Other features and advantages of the present invention will become apparent from the following more detailed description, taken in conjunction with the accompanying drawings, which illustrate, by way of example, the principles of the invention.
BRIEF DESCRIPTION OF THE DRAWING
The accompanying drawings illustrate the present invention. In such drawings:
FIG. 1 is a side view of one embodiment of a separable electrical connector system including a probe apparatus;
FIG. 2A is a side view of one embodiment of the probe apparatus of FIG. 1 wherein an interior of a portion of the probe apparatus is also shown, and wherein the probe apparatus includes an opening positioned between two electrical conductors;
FIG. 2B is a side view of the probe apparatus of FIG. 2A illustrating a condition existing within the probe apparatus when a sensor is mounted in the opening and an electrical potential is applied between the conductors;
FIG. 3A is a side view of another embodiment of the probe apparatus of FIG. 1 wherein an interior of a portion of the probe apparatus is also shown, and wherein one of the two conductors has a tubular portion positioned about the other conductor;
FIG. 3B is a perspective view of one embodiment of the conductor having the tubular portion;
FIG. 3C is a side view of the probe apparatus of FIG. 3A illustrating a condition existing within the probe apparatus when a sensor is mounted in the opening and an electrical potential is applied between the conductors;
FIG. 4A is a side view of another embodiment of the probe apparatus of FIG. 1 wherein an interior of the probe apparatus is shown;
FIG. 4B is a side view of the probe apparatus of FIG. 4A illustrating a condition existing within the probe apparatus when a sensor is mounted in the opening and an electrical potential is applied between the conductors; and
FIG. 5 is a side view of the probe apparatus of FIG. 1 illustrating yet another embodiment of the probe apparatus.

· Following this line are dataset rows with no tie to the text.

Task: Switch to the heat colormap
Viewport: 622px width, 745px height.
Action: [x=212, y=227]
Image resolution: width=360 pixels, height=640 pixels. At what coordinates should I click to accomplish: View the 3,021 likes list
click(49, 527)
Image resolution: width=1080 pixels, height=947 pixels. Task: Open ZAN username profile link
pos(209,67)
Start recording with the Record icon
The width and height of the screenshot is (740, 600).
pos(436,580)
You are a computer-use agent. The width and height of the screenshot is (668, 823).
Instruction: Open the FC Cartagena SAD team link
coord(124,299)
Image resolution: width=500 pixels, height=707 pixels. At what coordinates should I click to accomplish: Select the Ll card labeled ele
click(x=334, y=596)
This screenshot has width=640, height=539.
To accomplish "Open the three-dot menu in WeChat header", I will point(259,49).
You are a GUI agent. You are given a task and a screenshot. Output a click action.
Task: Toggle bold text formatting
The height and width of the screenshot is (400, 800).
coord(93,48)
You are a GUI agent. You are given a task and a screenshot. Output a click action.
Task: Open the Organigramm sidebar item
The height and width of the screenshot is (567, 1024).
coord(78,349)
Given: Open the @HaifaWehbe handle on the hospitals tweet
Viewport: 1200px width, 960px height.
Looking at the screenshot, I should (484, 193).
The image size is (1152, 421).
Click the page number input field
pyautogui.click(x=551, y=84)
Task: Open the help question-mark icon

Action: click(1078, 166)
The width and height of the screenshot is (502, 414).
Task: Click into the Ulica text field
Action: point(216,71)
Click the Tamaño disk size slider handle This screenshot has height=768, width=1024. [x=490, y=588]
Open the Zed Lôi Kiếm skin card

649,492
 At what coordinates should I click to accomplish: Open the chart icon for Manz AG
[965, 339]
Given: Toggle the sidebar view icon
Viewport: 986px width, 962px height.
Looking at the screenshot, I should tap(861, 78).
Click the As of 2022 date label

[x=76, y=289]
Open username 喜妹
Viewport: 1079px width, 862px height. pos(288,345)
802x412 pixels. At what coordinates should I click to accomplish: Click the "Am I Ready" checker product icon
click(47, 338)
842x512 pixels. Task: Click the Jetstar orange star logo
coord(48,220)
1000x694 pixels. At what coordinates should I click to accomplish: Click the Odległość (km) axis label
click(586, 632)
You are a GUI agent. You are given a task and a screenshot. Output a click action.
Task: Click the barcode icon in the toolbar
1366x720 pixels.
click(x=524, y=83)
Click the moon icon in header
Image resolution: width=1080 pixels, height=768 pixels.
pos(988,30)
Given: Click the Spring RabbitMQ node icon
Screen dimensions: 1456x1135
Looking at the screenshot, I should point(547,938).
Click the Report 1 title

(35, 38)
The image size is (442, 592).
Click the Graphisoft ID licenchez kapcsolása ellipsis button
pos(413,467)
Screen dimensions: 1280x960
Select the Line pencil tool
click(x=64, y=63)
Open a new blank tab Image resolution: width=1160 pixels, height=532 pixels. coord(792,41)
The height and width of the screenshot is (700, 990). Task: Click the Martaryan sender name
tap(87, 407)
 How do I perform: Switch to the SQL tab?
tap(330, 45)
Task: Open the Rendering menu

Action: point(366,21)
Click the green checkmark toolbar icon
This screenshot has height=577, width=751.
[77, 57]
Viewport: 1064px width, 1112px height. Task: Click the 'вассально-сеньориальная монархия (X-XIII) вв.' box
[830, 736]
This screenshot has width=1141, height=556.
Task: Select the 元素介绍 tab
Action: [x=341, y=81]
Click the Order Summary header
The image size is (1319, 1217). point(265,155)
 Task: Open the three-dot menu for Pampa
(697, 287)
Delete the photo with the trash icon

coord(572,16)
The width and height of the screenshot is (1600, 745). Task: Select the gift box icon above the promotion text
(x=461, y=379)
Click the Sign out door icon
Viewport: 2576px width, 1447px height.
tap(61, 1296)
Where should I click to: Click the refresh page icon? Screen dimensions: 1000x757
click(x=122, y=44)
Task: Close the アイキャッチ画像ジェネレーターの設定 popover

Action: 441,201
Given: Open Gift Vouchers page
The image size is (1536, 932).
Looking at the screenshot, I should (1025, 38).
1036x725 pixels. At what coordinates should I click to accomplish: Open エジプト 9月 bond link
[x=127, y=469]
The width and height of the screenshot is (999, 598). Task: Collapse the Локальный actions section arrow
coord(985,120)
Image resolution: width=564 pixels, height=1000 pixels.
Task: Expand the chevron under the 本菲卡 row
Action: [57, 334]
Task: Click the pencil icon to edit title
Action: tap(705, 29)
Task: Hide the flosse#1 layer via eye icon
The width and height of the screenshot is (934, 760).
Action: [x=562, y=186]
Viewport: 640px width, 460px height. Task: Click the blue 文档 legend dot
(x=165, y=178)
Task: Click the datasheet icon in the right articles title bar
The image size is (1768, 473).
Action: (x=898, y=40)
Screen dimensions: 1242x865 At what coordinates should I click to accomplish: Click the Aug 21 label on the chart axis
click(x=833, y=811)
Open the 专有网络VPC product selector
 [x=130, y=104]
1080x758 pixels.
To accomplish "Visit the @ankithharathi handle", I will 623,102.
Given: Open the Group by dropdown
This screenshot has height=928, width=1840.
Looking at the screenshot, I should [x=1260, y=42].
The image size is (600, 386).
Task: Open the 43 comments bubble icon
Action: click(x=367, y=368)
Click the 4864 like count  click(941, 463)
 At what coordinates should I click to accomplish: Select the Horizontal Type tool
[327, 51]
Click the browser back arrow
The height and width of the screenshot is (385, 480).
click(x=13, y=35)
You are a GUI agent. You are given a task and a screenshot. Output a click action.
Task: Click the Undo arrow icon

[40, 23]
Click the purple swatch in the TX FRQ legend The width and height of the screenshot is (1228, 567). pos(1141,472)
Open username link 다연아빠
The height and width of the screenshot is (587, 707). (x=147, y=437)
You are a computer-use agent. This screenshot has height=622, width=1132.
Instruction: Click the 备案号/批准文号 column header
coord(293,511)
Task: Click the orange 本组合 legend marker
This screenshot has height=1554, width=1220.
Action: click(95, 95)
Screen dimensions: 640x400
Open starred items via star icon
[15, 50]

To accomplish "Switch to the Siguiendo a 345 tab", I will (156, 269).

DETAILED DESCRIPTION OF THE INVENTION
FIG. 1 is a side view of one embodiment of a separable electrical connector system 10 that includes a probe apparatus 20 of the present invention. The probe apparatus 20 includes an insulating body 26 and a sensor 66 that is adapted to fit within the insulating body 26 to measure the voltage of a cable 12 adjacent the probe apparatus 20.
In one embodiment, the connector system 10 includes a connector (i.e., T-connector) 16, a stud 18 having opposed threaded ends, and the probe apparatus 20. In combination, the T-connector 16, the stud 18, and the probe apparatus 20 form a separable connector 22 for connecting the cable 12 to the apparatus bushing 14.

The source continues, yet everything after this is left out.